La denuncia comunitaria permitió la activación de la ruta de restablecimiento de derechos para proteger a los menores.
Los médicos descartaron signos de maltrato físico tras la valoración en el Hospital San Vicente de Paúl de Santa Rosa de Cabal. Sin embargo, la Comisaría de Familia dejó abierta la verificación del entorno familiar para establecer si existen otras circunstancias que requieran medidas de protección o actuaciones administrativas.
Las imágenes de dos niños aparentemente solos en la ventana de una vivienda generaron preocupación entre decenas de habitantes y rápidamente comenzaron a circular en redes sociales.

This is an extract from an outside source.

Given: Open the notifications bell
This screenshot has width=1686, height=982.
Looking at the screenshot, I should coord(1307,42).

El video provocó múltiples llamados a las autoridades, que activaron de inmediato los protocolos de atención para verificar la situación.

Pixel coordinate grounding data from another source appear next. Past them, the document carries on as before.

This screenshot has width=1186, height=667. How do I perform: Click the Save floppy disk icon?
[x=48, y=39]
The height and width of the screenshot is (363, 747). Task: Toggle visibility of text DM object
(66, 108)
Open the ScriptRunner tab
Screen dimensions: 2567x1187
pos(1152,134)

La Policía Nacional informó que, una vez recibió la denuncia ciudadana y conoció el contenido del video, el Grupo de Protección a la Infancia y Adolescencia del Departamento de Policía Risaralda, en coordinación con la Comisaría de Familia del municipio, desplegó un operativo para proteger a los menores e iniciar el proceso de restablecimiento de sus derechos.
Los uniformados llegaron hasta la vivienda para verificar las condiciones en las que se encontraban los niños y, como medida preventiva, los trasladaron al centro asistencial del municipio para conocer su estado de salud.
¿Qué dijo la Policía?
El comandante del Departamento de Policía Risaralda, coronel Jaime Enrique Higgins Pacheco, explicó que la intervención buscó garantizar la protección inmediata de los menores mientras las autoridades competentes adelantaban las verificaciones correspondientes.
Ahora será la Comisaría de Familia la encargada de verificar las condiciones del entorno familiar, establecer si los menores se encontraban en alguna situación de vulnerabilidad y determinar si es necesario adoptar medidas adicionales para garantizar la protección de sus derechos.
La Policía insistió en que, por el momento, las investigaciones continúan y pidió evitar especulaciones mientras avanzan las actuaciones administrativas.
El caso también dejó en evidencia el papel de la comunidad en la protección de la niñez. Según la institución, la denuncia ciudadana permitió una respuesta oportuna de las autoridades y la activación inmediata de la ruta de atención.
Finalmente, la Policía Nacional reiteró el llamado a los ciudadanos para que informen cualquier situación que pueda poner en riesgo la integridad de niños, niñas y adolescentes, con el fin de facilitar una intervención rápida y coordinada por parte de las entidades competentes.